The result type automatically acquires layout_stride whenever the selected region cannot be represented by a simpler mapping.


Best Practices

Pass mdspan by value. It is a lightweight view (pointer + small inline metadata). Passing by const reference adds an indirection and prevents the compiler from placing fields in registers.

Use const element type for read-only parameters. mdspan<const float, ...> documents intent and enables aliasing optimizations. mdspan<float, E, L> implicitly converts to mdspan<const float, E, L> with the same extents and layout.

Use dextents for fully runtime-sized views. It avoids spelling out extents<int, dynamic_extent, dynamic_extent, ...> and is less error-prone when rank changes.

Match layout to your access pattern. Traversing rows in a layout_left (column-major) mdspan produces stride-rows accesses β€” devastating for cache on large matrices. Either choose the layout that matches your hottest loop, or restructure loops to match the layout.

Use layout_left for BLAS/LAPACK interop. Both libraries default to Fortran column-major order. A layout_left mdspan means no copy is needed to hand data to dgemm or similar routines.


Common Pitfalls

m[i, j] is C++23 β€” earlier standards silently miscompile it. In C++20 and earlier, the comma inside [] is the built-in comma operator: m[i, j] parses as m[(i, j)] = m[j], a 1D access into the flat buffer.

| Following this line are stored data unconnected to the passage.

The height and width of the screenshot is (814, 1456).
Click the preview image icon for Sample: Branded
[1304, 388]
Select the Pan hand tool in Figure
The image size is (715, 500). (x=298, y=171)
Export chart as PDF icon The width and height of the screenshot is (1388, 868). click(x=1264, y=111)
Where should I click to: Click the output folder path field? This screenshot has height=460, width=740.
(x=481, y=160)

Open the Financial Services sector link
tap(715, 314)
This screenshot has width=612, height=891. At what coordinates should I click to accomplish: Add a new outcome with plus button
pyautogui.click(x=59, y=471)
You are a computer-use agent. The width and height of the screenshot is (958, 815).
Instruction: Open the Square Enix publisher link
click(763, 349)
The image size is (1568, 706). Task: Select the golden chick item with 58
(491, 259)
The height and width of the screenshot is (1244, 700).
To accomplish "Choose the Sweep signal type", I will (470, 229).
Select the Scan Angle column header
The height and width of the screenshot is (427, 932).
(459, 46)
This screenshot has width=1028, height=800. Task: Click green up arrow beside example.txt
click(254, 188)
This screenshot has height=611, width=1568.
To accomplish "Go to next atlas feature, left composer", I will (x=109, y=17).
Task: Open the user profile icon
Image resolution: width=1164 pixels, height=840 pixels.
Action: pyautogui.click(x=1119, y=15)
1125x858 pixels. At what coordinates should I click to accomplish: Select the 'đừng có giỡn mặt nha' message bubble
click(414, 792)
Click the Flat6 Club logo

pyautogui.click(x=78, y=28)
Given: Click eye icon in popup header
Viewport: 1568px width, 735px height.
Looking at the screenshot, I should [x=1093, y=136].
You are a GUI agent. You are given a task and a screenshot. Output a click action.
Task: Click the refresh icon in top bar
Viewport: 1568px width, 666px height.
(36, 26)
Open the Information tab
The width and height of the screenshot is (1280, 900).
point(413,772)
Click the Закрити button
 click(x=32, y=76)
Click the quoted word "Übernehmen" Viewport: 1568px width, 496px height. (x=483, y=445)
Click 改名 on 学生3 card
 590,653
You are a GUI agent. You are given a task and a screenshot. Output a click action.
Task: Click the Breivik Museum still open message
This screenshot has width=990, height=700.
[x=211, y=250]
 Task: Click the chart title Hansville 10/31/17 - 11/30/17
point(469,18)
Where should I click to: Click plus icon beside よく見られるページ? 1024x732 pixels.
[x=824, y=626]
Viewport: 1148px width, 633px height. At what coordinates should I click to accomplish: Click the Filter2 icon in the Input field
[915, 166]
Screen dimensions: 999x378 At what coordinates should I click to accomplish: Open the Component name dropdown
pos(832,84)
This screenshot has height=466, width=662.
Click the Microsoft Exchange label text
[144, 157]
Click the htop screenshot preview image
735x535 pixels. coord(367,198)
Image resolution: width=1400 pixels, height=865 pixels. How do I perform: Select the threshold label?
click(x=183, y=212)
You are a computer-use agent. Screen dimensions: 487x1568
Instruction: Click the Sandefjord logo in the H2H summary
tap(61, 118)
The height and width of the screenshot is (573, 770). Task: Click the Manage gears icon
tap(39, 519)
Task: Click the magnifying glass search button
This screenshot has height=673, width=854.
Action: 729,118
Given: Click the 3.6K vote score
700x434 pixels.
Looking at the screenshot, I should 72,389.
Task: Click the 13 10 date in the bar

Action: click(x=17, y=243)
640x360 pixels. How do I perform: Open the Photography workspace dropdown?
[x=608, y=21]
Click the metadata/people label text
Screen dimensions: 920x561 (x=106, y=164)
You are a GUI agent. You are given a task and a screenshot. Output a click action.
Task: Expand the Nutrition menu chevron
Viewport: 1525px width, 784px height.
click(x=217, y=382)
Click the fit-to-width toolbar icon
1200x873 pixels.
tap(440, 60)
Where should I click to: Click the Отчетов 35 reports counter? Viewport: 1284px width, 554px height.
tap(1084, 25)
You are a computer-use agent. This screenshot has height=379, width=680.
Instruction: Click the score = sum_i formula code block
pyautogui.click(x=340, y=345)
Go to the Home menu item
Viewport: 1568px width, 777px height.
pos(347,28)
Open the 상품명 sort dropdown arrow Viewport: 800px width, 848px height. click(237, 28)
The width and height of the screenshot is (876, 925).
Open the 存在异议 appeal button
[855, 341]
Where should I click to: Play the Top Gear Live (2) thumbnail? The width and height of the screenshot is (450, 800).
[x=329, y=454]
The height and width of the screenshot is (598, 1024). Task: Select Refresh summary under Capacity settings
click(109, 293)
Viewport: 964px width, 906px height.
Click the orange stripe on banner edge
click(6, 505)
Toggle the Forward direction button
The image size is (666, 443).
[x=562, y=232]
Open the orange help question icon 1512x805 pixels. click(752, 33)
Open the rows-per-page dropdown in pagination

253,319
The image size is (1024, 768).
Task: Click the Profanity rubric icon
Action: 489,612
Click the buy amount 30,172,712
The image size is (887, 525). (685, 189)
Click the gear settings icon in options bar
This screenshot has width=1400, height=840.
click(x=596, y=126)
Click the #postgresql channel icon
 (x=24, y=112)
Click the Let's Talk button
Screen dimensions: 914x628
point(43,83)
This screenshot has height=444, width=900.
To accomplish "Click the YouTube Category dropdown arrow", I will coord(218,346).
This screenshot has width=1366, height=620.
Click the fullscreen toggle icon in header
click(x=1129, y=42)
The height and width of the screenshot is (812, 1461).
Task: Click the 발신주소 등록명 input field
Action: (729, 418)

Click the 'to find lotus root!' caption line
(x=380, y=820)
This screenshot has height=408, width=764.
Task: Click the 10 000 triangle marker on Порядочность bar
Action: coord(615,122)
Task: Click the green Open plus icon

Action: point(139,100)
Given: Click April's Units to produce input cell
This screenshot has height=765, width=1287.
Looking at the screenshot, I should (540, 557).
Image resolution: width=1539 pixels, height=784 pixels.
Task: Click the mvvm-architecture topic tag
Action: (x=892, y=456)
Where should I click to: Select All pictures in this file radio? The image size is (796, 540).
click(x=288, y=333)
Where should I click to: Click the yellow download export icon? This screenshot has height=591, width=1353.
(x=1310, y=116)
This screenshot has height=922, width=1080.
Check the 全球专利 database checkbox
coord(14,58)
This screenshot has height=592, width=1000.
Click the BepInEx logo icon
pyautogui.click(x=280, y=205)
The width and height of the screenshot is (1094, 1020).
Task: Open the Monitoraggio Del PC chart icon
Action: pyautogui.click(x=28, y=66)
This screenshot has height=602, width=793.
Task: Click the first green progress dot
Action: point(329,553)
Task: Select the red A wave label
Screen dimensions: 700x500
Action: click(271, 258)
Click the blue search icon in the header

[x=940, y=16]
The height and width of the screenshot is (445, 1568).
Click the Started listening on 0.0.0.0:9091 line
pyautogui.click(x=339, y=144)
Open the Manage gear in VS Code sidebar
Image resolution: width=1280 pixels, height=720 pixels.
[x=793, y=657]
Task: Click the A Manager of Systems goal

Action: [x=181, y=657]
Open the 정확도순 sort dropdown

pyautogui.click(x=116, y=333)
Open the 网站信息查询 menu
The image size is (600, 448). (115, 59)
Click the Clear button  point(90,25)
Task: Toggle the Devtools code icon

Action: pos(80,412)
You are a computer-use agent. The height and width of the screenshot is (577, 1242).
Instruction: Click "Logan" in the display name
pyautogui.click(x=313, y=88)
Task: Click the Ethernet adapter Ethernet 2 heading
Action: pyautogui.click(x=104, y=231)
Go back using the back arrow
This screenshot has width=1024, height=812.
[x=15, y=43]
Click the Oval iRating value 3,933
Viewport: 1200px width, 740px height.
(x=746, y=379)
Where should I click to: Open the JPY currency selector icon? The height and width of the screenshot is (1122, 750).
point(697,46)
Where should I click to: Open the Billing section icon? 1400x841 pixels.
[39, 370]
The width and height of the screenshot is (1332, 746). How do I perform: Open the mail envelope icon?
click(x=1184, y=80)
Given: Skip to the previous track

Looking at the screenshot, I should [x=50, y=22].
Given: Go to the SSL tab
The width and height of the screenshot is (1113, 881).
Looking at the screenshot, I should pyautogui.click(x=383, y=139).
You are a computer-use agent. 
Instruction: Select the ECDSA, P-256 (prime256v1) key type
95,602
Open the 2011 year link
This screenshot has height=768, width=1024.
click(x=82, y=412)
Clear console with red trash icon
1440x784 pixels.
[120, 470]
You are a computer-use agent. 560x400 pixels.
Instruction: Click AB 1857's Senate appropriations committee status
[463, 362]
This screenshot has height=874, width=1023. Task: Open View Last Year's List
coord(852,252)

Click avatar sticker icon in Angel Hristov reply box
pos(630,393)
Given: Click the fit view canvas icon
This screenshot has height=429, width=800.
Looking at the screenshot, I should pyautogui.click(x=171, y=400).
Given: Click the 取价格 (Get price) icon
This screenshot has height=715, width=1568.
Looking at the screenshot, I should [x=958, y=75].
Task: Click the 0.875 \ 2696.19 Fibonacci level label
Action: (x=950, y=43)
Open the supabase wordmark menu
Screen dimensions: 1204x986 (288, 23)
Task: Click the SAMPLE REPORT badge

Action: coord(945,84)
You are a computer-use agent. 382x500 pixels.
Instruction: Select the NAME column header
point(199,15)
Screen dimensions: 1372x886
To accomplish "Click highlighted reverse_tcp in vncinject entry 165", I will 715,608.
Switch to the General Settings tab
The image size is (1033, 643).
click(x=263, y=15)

It compiles without warning and produces wrong answers.

std::submdspan requires C++26, not C++23. Many articles present it as part of the original mdspan feature set; it was standardized a cycle later.

Default layout is row-major (layout_right). Passing a row-major mdspan to a BLAS routine that expects column-major silently interprets the data as transposed.

Strides in layout_stride map dimension index, not the matrix row. For a 3D (D0, D1, D2) tensor in row-major order, the stride array is {D1*D2, D2, 1} β€” not {D0, 1} as one might guess from 2D intuition.

mdspan does not own its data. The underlying buffer must outlive every view over it. Storing an mdspan as a class member while the source std::vector lives elsewhere is a dangling-pointer bug waiting to fire.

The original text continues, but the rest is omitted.